As you notice, there is a missing part of the claim by (*). We must find a breakpoint that that it will satisfy the inequality for all natural numbers (we want in the form of n>=B, where B is the breakpoint). Here is where it gets slightly “messy”.
(1) By messiness, we will need to do a bit a scratch work in order to get a value for the breakpoint that satisfies the inequality.
(2) First look at the set of natural numbers (the set [0, inf]). Take the very base case which is n=0. As you can see k^0 = 1 is greater than 10(0) = 0. But don’t get ahead of yourself.
(3) Here is where the tricky part comes along.
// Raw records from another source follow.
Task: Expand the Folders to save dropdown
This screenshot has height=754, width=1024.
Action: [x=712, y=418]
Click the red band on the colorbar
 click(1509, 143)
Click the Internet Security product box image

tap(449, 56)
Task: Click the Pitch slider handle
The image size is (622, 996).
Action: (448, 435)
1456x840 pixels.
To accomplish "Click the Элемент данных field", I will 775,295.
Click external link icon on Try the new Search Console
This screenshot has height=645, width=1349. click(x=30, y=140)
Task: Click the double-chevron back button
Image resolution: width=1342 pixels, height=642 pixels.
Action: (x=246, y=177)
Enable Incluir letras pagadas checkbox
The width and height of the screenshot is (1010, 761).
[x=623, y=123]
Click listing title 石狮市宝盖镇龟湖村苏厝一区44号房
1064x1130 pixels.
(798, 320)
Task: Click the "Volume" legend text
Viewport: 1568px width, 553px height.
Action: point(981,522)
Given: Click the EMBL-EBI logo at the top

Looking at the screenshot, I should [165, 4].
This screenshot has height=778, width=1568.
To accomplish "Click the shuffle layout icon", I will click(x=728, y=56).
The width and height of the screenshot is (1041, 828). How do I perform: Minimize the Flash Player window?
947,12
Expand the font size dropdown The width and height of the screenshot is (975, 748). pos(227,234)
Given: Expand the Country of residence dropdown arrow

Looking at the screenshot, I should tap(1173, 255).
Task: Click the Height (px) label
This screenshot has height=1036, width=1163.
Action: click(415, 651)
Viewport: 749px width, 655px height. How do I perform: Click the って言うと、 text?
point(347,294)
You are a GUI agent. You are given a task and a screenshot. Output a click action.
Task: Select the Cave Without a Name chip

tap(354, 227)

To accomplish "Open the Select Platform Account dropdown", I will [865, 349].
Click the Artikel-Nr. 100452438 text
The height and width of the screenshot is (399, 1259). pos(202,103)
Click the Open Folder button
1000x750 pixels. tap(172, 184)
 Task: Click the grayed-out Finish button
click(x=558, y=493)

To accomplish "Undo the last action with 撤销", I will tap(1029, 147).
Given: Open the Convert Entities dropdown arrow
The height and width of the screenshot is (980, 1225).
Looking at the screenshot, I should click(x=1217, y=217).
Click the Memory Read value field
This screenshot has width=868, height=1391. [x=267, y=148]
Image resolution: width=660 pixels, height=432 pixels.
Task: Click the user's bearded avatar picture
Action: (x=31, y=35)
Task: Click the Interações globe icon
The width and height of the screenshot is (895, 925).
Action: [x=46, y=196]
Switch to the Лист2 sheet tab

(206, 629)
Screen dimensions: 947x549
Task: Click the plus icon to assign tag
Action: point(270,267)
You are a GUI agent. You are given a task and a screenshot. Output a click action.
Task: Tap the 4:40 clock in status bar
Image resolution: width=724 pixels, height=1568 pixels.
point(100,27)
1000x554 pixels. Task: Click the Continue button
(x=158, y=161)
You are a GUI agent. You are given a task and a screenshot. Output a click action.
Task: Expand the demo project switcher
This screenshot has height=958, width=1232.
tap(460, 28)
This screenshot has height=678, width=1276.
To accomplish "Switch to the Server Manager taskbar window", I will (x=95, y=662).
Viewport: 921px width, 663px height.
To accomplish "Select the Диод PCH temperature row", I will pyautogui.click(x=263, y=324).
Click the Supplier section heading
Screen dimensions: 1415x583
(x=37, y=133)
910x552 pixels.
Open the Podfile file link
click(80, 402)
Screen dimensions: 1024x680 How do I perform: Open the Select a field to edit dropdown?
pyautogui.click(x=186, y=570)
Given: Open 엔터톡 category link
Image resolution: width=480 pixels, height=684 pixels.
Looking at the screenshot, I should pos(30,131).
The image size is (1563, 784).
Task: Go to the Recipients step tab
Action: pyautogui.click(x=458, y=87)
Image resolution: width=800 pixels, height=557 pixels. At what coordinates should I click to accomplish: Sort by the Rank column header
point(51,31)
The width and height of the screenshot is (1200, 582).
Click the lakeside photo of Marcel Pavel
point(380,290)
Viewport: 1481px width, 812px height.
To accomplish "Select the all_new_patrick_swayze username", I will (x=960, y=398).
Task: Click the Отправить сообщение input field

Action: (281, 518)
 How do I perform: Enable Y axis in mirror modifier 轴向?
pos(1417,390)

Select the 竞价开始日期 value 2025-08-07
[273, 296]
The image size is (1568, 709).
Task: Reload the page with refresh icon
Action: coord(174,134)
As we can see (2) does satisfy the proof (since 1 > 0) but don't assume that the breakpoint can be n>=0. Take a look at values n=1. Then we have k^1 > 10(1) but if we choose k to be 10 or less, this statement will fail.
(4) When you find two consecutive numbers that satisfy the inequality, then this is where we can call it our breakpoint.
For example- let k=2. If we have n=5 then 2^5 = 32 is not greater than 10(5) =50. Then when n=6, 2^6 = 64 is greater than 10(6) = 60. Check the next number for n=7 and we can see that 2^7 = 128 is greater than 10(7). Now we don't have to check anymore. The reason is because if you look at the types of functions that 10n and 2^n creates, 10n is a linear function and will always increase at a constant rate of 10 whereas 2^n is a curve and will increase more rapidly at the breakpoint. So our breakpoint would be n>=6 in this example.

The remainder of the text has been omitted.